## The task
Here the job is to print only the lines from the one containing "Screen dimensions: 1000x600" to the end of the entries, both included, exactly as they stand, with pictures excluded.
Start of Block
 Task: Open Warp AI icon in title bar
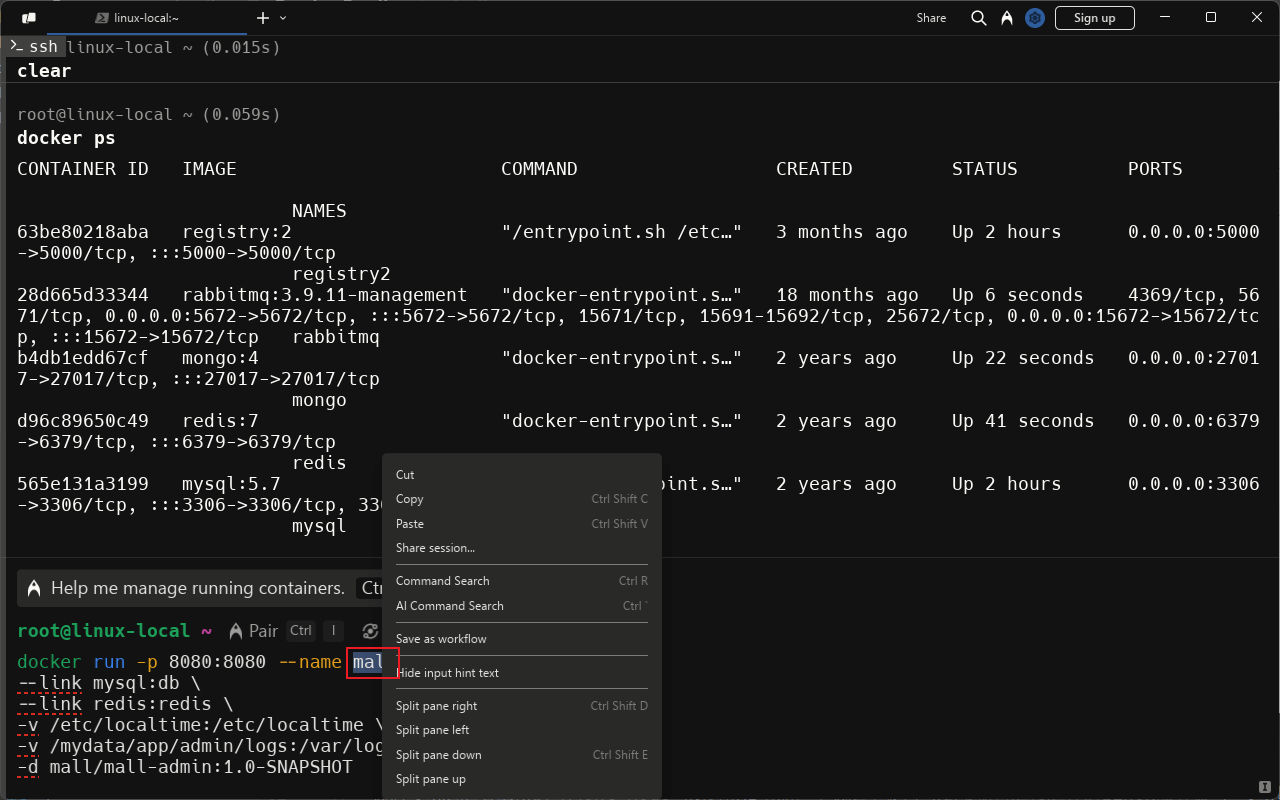coord(1007,18)
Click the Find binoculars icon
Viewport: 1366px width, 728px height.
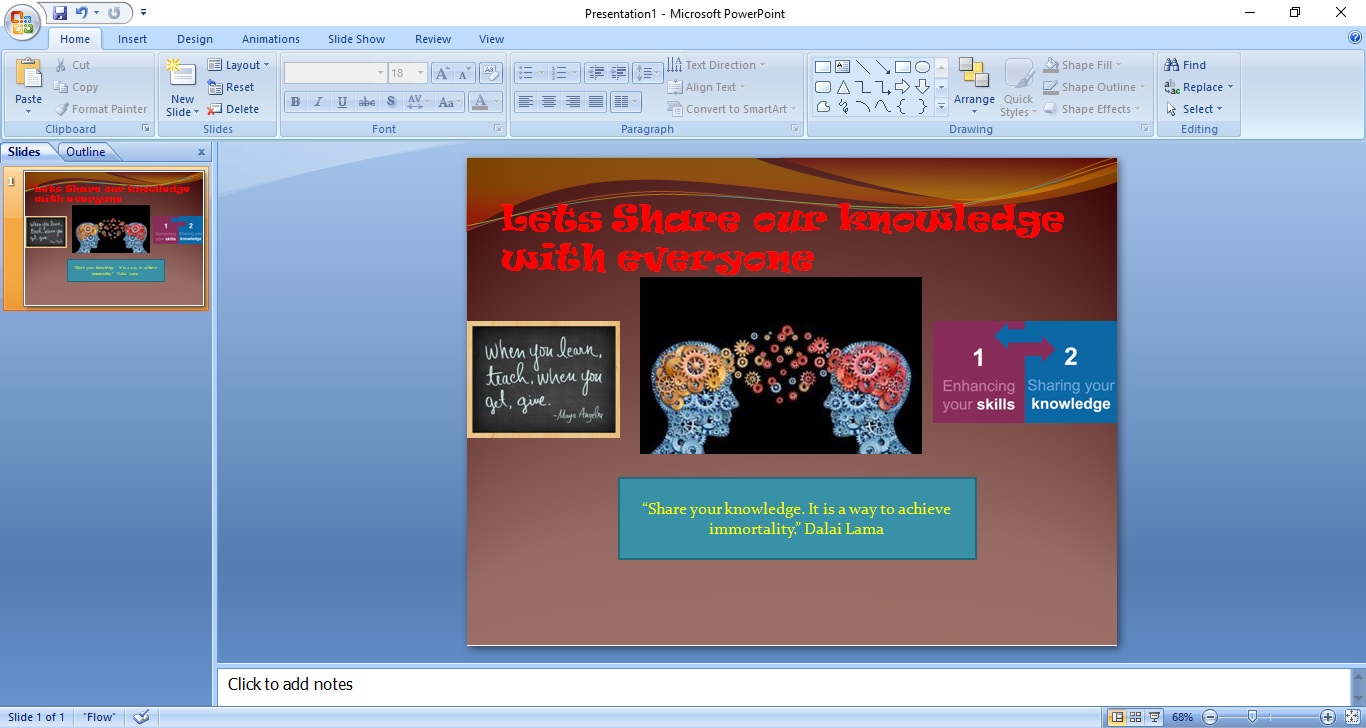click(x=1172, y=65)

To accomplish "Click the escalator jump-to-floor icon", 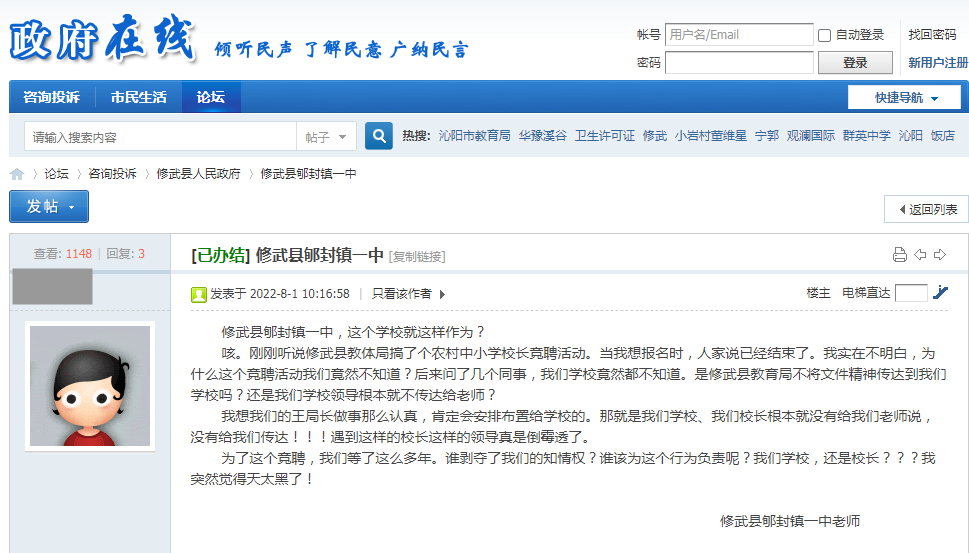I will 940,293.
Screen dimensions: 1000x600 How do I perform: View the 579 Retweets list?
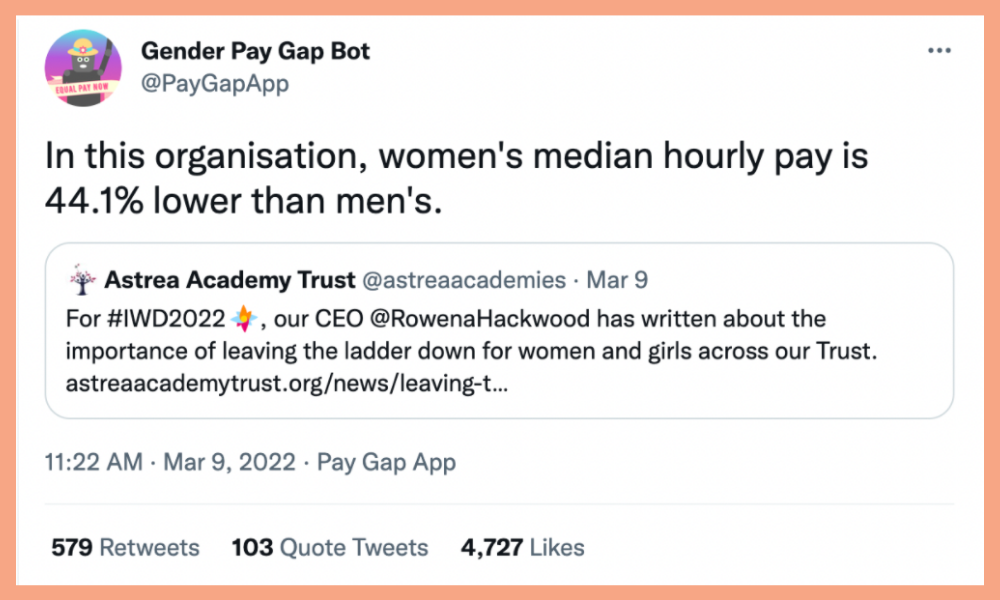click(x=126, y=547)
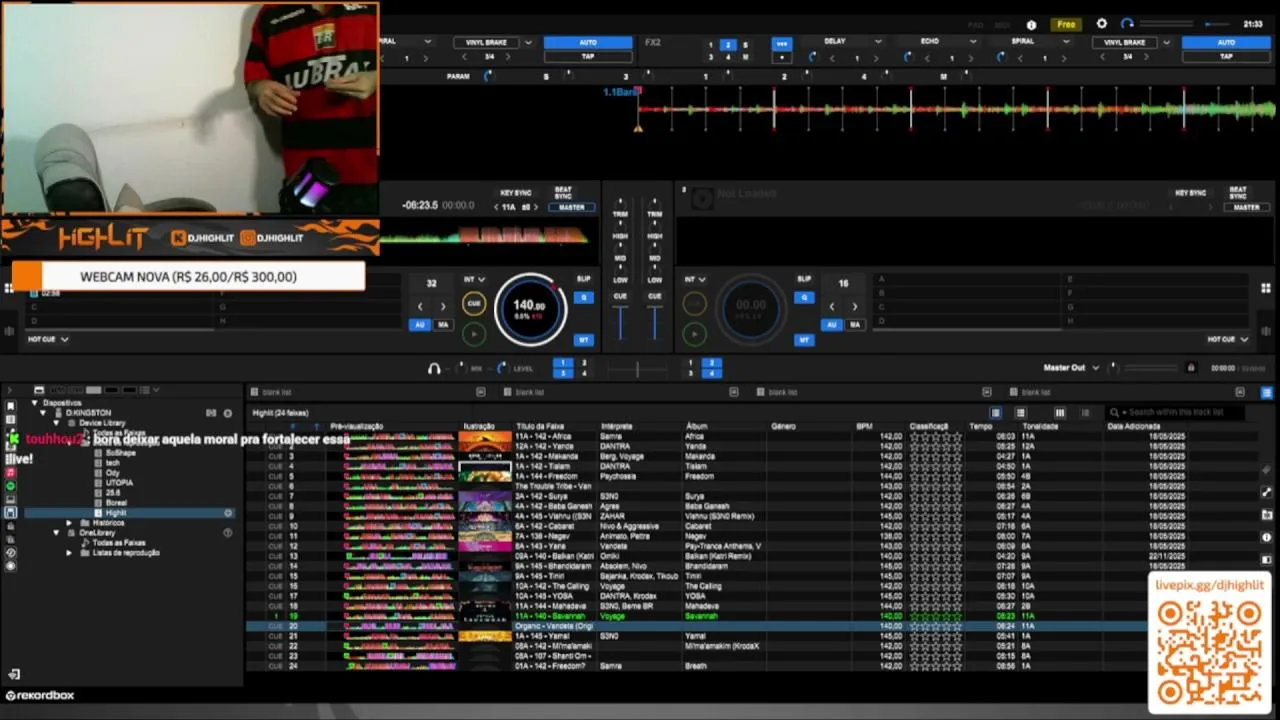Click the headphones cue icon
Image resolution: width=1280 pixels, height=720 pixels.
click(434, 368)
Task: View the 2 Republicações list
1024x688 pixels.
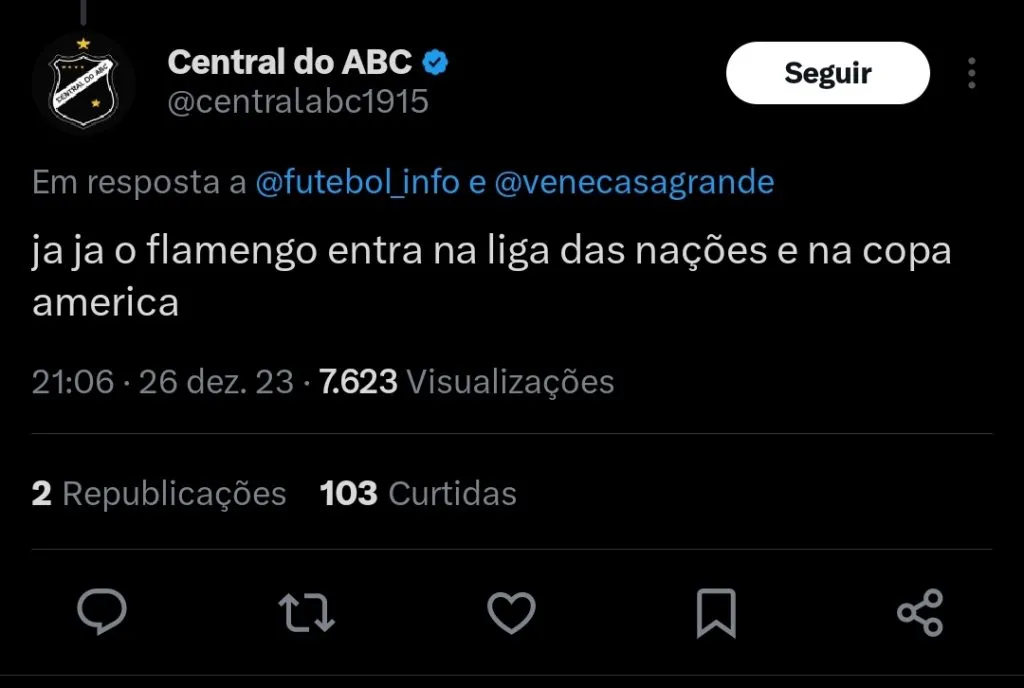Action: (159, 493)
End of Block
## Solution below
Screen dimensions: 1000x600 How do I perform: View the 579 Retweets list?
click(x=126, y=547)
Click the headphones cue icon
Image resolution: width=1280 pixels, height=720 pixels.
click(434, 368)
Task: View the 2 Republicações list
1024x688 pixels.
Action: (159, 493)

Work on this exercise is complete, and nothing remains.